"Was it? I wonder if it was! Oh, of course I know you are telling me the truth as you see it now—but, but surely, mother?"
"Surely no, Oliver. It is true that St. Amant wished, after his wife's death, that I should marry him, but he soon saw that I did not wish it, that nothing was further from my wish—then."
"Then?" he cried. "What do you mean, mother? Lady St. Amant only died when I was fifteen!"
"I would like to tell you what I mean. And after I have told you, I wish never to speak of this subject to you again. But I owe it to myself as well as to you, to tell you the truth, Oliver. Where is your hand?" she said, "let me hold it while I tell you."
And then slowly and with difficulty she began speaking, with a hesitation, a choosing of her words, which were in sharp contrast to her usual swift decision.
"I want to begin by telling you," her voice was very low, "that according to his lights—the lights of a man of the world and of, well yes, of an English gentleman—St. Amant behaved very well as far as I was concerned. I want you to understand that, Oliver, to understand it thoroughly, because it's the whole point of my story. If St. Amant had behaved less well, I should have nothing to tell—you."
She divined the quiver of half-shamed relief which went through her son. It made what she wished to say at once easier and more difficult.
"As I think you know, I first met St. Amant when I was very young, in fact before I was 'out,' and he was the first really clever, really attractive, and, in a sense, really noted man I had ever met. And then"—she hesitated painfully.
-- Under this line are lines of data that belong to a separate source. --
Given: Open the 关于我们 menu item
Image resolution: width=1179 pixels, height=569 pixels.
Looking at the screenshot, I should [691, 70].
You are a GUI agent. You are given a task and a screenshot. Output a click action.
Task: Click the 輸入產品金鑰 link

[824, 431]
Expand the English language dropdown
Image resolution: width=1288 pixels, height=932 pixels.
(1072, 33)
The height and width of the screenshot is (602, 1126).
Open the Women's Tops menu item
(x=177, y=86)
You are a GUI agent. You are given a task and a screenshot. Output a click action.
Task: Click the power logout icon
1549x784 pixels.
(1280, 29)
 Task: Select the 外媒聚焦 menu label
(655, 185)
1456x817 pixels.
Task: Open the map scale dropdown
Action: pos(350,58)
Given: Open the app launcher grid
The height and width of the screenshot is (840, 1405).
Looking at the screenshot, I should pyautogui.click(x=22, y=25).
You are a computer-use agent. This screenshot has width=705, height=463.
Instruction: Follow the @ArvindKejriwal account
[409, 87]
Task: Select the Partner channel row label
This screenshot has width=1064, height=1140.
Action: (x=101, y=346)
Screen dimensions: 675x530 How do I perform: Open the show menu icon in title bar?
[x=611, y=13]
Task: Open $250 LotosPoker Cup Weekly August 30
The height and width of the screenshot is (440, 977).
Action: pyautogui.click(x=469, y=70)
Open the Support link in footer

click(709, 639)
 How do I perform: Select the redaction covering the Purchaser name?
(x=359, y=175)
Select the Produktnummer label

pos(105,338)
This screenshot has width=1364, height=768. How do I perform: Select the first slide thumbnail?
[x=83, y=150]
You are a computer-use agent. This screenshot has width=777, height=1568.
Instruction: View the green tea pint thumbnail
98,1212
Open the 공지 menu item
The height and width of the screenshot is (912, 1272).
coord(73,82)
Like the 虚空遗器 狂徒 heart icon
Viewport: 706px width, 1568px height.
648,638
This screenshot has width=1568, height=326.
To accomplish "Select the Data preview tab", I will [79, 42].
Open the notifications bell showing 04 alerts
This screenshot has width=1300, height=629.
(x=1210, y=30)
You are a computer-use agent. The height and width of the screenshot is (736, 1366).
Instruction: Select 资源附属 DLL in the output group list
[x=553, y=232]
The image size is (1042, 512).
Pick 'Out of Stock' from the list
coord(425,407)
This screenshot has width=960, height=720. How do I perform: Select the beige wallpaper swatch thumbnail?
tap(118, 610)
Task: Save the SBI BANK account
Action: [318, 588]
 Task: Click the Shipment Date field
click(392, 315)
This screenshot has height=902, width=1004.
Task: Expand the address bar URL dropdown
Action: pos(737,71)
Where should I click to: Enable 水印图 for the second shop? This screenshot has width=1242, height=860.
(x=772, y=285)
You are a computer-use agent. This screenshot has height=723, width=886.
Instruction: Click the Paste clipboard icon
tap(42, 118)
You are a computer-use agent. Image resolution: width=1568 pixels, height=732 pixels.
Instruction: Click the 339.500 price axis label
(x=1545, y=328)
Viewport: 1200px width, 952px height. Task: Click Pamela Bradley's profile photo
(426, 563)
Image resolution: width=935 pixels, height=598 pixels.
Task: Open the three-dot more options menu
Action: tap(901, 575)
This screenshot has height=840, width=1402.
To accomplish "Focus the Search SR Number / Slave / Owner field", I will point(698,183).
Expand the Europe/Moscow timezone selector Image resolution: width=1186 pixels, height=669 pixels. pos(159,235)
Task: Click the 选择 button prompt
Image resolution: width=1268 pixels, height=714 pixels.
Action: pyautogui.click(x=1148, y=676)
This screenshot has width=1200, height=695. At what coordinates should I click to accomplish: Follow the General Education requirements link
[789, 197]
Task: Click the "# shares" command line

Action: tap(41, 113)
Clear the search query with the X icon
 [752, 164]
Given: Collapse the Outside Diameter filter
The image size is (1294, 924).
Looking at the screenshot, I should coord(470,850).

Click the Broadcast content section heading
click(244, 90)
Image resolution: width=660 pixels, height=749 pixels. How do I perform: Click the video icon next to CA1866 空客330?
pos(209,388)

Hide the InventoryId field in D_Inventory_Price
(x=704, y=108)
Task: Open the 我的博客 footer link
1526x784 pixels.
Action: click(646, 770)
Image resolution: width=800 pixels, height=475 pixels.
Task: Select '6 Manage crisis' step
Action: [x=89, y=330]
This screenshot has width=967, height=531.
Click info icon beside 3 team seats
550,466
"And then, mother?" Oliver's voice was hard and matter-of-fact. He was not making it easy for her.
"Well, my dear, very very soon, he made of me his friend, and I was of course greatly flattered, but at that time, in the ordinary sense of the word, St. Amant never made love to me." She went on more firmly. "Of course I soon came to know that he cared for me in a way he did not care for the other women with whom his name was associated. I knew very soon too, deep in my heart, that if his wife—his frivolous, mean-natured, tiresome wife—died, he certainly would wish to marry me, and for years, Oliver, for something like six years, I daily committed murder in my heart."
And then something happened which troubled and greatly startled the woman who was making this painful confession. Her son gave a kind of cry—a stifled cry which was almost a groan. "God! How well I understand that!" he said.
"Do you, Oliver—do you? And yet I, looking back, cannot understand it! All that was best, indeed the only good that was in St. Amant to give I had then, and later, after I became a widow, I had it again."
"I suppose he was much the same then as later, or—or was he different then, mother?"
She knew what he meant. "He was the same then," she said quietly, "but somehow I didn't care! Girls were kept so ignorant in those days. But of course the whole world knew he was a man of pleasure, and in time I grew to know it too. But still it wasn't that which made me unhappy, for I did not realise what the phrase meant, still less what was implied by it. But even so, as time went on I was very unhappy. Mine was a false position—a position which hurt my pride, and, looking back, I suppose that there must have soon been a certain amount of muffled talk. If I was not jealous, other women were certainly jealous of me."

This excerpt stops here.